Mais recentemente no Brasil, o Rio Grande do Sul passou por uma das maiores catástrofes climáticas no estado, quando cidades inteiras ficaram encobertas pelo aumento no nível dos rios.
É nesse contexto que um grupo de especialistas vai realizar o I Simpósio Nacional de Emergência Espiritual e Saúde Mental, com uma programação inteiramente online, no dia 9 de novembro de 2024.
O evento surge com o objetivo de divulgar os estudos que vêm sendo realizados na área com o intuito de preparar melhor os profissionais de saúde.

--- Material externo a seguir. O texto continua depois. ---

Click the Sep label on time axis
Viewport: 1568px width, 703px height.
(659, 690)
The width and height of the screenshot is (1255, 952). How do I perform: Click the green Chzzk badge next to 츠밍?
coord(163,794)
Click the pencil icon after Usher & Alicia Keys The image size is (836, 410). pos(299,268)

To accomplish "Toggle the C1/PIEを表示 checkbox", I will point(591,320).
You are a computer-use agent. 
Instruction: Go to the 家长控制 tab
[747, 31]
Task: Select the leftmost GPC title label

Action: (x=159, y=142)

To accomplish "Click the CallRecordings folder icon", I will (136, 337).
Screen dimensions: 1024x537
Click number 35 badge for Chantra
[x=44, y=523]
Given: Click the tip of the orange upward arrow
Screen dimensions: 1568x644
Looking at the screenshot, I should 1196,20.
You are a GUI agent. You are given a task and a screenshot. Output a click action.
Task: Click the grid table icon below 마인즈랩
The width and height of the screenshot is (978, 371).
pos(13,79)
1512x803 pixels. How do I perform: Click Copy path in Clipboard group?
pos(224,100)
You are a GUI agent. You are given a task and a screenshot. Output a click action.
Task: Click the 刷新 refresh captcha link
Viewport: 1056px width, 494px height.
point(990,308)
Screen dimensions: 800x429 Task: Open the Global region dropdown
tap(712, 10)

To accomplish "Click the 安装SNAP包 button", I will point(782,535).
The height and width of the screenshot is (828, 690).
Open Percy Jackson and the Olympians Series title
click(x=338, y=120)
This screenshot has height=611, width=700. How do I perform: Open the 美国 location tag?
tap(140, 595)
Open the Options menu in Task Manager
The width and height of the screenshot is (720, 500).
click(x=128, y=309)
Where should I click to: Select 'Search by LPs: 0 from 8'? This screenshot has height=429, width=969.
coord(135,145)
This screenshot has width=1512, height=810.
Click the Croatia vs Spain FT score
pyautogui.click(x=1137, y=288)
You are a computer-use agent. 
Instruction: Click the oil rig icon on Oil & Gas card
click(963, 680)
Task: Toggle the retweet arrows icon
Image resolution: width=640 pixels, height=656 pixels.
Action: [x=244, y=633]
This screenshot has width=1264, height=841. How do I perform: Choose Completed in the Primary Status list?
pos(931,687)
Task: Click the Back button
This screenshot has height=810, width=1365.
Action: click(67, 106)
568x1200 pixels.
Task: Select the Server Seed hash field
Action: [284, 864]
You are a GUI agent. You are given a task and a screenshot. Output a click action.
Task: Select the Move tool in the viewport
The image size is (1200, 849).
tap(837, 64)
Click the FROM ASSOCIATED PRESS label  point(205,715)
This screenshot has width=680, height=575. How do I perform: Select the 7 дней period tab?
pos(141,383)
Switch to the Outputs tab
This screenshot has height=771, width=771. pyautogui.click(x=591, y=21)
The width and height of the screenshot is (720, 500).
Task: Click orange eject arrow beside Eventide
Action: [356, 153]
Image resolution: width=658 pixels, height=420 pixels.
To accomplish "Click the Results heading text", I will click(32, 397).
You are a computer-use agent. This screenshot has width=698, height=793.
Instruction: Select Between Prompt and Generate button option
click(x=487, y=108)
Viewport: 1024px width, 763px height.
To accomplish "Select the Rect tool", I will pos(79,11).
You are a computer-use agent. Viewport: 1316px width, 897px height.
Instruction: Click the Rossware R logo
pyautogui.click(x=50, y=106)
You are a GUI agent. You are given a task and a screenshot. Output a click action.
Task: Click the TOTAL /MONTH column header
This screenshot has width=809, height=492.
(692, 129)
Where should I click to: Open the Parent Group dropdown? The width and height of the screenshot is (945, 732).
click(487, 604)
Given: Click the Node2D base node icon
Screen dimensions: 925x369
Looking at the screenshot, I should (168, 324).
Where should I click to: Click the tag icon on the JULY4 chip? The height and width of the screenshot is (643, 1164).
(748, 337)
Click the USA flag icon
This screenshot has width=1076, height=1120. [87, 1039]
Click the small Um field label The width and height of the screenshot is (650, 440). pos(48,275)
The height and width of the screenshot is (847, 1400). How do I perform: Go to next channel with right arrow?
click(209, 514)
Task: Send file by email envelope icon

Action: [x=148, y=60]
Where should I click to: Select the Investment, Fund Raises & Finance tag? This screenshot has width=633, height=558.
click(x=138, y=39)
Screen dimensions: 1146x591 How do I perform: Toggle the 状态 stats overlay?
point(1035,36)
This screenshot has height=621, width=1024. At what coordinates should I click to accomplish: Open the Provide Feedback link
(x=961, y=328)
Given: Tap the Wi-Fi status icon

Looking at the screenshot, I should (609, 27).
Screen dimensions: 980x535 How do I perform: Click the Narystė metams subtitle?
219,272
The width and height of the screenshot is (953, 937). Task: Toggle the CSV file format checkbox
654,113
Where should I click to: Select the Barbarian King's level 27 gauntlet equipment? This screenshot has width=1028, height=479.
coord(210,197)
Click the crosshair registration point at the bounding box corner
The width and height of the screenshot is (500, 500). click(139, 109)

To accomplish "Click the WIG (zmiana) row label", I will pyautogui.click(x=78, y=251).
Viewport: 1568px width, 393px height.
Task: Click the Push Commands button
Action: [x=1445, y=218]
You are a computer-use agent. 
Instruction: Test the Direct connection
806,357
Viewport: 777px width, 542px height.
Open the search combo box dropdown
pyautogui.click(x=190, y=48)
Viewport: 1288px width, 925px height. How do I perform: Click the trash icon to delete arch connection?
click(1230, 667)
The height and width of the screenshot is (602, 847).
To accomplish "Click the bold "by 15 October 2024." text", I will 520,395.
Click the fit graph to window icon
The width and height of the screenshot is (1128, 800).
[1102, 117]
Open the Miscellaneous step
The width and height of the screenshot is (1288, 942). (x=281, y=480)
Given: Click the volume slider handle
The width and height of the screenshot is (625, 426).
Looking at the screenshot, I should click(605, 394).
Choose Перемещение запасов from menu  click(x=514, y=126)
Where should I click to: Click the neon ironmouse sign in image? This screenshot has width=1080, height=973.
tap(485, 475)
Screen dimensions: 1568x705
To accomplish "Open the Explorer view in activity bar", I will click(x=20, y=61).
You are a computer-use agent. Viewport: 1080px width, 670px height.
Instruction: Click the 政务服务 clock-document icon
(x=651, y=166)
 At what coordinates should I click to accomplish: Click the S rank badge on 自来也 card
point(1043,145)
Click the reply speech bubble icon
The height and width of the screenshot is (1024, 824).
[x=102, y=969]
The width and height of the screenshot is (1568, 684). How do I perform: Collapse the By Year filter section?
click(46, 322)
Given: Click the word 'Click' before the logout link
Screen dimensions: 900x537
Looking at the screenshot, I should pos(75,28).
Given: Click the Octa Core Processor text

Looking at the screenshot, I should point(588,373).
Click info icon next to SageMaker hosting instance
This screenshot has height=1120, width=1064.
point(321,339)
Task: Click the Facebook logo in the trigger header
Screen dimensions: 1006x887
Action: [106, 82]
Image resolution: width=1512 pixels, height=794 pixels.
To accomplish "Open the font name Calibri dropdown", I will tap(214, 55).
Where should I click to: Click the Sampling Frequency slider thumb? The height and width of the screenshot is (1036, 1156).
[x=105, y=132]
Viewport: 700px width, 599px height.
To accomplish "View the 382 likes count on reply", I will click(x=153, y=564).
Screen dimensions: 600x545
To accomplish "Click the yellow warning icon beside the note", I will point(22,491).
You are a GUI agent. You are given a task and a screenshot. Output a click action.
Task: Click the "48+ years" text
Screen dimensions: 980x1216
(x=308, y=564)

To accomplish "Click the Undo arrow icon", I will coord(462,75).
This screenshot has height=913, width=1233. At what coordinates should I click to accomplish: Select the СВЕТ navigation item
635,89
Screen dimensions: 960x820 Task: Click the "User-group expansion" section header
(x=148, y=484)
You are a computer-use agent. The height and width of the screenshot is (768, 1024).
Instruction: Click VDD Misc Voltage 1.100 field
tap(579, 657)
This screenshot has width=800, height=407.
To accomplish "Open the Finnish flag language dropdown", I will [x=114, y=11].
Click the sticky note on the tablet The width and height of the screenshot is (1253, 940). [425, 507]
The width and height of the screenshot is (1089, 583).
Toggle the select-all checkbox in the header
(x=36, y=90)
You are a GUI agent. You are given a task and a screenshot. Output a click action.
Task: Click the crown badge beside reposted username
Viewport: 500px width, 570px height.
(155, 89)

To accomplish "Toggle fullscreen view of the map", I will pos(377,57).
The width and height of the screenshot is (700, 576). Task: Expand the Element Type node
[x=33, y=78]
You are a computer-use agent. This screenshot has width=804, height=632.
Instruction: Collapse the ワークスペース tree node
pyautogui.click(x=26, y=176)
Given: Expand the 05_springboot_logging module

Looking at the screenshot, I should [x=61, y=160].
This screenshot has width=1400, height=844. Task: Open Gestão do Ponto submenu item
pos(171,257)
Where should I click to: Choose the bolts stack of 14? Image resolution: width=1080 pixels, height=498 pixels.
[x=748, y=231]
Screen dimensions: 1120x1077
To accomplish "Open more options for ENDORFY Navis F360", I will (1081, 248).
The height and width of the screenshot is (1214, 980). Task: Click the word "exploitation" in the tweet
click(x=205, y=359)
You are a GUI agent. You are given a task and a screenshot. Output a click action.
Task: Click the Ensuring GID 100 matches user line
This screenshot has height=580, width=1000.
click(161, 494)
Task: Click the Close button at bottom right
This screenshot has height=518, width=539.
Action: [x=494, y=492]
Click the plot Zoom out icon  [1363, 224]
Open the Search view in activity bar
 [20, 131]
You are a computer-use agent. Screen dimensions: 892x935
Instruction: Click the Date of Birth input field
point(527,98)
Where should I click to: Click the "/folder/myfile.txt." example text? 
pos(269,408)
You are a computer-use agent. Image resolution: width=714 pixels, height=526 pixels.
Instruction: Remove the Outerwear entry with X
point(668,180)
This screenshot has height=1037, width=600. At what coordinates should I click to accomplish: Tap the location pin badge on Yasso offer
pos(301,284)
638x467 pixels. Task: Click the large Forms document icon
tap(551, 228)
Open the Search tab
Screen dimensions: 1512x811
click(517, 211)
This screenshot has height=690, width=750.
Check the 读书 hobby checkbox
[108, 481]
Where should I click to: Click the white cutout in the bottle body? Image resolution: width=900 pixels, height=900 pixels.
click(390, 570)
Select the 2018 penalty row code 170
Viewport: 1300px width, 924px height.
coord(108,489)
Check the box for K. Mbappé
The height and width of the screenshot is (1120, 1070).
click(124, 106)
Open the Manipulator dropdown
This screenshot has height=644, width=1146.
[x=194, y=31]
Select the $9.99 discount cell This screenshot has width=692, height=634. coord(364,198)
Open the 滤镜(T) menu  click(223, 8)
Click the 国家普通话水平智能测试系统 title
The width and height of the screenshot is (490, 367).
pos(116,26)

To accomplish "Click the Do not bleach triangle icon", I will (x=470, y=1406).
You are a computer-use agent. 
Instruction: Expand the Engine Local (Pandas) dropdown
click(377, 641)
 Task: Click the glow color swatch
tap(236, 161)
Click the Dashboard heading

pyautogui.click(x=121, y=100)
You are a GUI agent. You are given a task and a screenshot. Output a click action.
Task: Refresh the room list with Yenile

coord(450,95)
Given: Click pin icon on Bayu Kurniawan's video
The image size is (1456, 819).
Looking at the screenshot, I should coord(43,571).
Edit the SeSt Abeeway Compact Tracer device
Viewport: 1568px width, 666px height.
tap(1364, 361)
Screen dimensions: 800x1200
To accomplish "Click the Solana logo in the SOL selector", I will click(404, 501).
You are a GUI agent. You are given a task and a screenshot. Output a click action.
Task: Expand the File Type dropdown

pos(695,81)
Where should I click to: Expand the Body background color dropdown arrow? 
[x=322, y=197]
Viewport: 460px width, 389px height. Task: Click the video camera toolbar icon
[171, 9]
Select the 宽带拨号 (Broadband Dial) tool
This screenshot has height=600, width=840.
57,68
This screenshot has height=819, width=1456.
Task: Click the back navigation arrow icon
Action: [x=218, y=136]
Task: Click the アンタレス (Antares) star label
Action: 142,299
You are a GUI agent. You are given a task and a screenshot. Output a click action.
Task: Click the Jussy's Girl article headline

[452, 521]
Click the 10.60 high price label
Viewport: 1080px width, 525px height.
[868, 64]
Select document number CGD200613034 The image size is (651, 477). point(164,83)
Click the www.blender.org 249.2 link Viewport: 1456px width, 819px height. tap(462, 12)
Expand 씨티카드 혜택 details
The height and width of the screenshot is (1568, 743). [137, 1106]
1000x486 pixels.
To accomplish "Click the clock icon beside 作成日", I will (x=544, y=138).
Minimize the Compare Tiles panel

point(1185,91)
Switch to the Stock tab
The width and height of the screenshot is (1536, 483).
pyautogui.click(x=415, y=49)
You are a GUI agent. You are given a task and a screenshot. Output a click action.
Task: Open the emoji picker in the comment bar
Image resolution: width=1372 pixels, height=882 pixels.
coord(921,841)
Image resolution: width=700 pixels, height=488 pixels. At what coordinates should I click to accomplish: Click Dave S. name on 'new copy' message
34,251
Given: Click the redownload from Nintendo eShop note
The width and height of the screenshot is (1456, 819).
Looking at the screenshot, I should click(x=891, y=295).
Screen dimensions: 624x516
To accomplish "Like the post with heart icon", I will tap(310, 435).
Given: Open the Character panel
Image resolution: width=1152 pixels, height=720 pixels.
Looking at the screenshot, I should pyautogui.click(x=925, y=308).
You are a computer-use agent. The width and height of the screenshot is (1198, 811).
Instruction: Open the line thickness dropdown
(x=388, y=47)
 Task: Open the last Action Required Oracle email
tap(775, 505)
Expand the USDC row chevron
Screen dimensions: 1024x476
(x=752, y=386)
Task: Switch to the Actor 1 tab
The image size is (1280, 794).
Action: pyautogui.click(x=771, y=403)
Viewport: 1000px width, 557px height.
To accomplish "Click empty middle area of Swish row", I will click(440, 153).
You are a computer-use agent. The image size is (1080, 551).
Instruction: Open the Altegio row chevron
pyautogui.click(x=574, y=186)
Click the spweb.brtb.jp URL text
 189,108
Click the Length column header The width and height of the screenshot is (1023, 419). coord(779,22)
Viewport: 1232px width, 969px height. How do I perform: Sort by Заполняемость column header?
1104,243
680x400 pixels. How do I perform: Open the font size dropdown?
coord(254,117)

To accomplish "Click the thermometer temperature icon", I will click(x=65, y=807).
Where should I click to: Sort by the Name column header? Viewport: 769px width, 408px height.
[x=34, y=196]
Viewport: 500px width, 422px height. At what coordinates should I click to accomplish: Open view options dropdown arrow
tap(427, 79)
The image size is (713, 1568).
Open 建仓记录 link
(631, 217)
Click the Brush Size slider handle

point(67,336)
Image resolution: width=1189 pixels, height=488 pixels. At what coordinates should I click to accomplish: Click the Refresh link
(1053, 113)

“A rede é um trabalho voluntário a gente vai estar indicando pessoas especialistas no tema. A expectativa é alavancar essa conexão para que a gente verdadeiramente fortaleça esse debate no Brasil”, diz Caroline de Moraes.
Primeiro centro de emergência espiritual
Após a catástrofe climática no RS, o Centro de Educação Integral Holoíkos, localizado em Boa Vista do Sul e fundado por Jorge Trevisol e Inês Kalkmann, assumiu a missão de se tornar o primeiro Centro de Emergência Espiritual do Brasil.
“Quando abri o chamado para buscar quem estaria disposto a ajudar a criar a rede no Brasil, eu realmente precisava do apoio de outras pessoas”, diz Caroline.
“Seis meses antes do meu pedido, Inês enfrentou uma crise de emergência espiritual e precisou ser internada em um hospital psiquiátrico. Naquela época, o estado havia acabado de passar pela maior catástrofe climática que já presenciamos”, diz a orientadora clínica.
O casal assumiu o papel de colocar em prática modelos e diretrizes que possam ser testados adequadamente e servir de referência para outras instituições. Por isso, o simpósio quer também unir esforços para a criação de novos centros que tratem as emergências espirituais a partir de suas particularidades.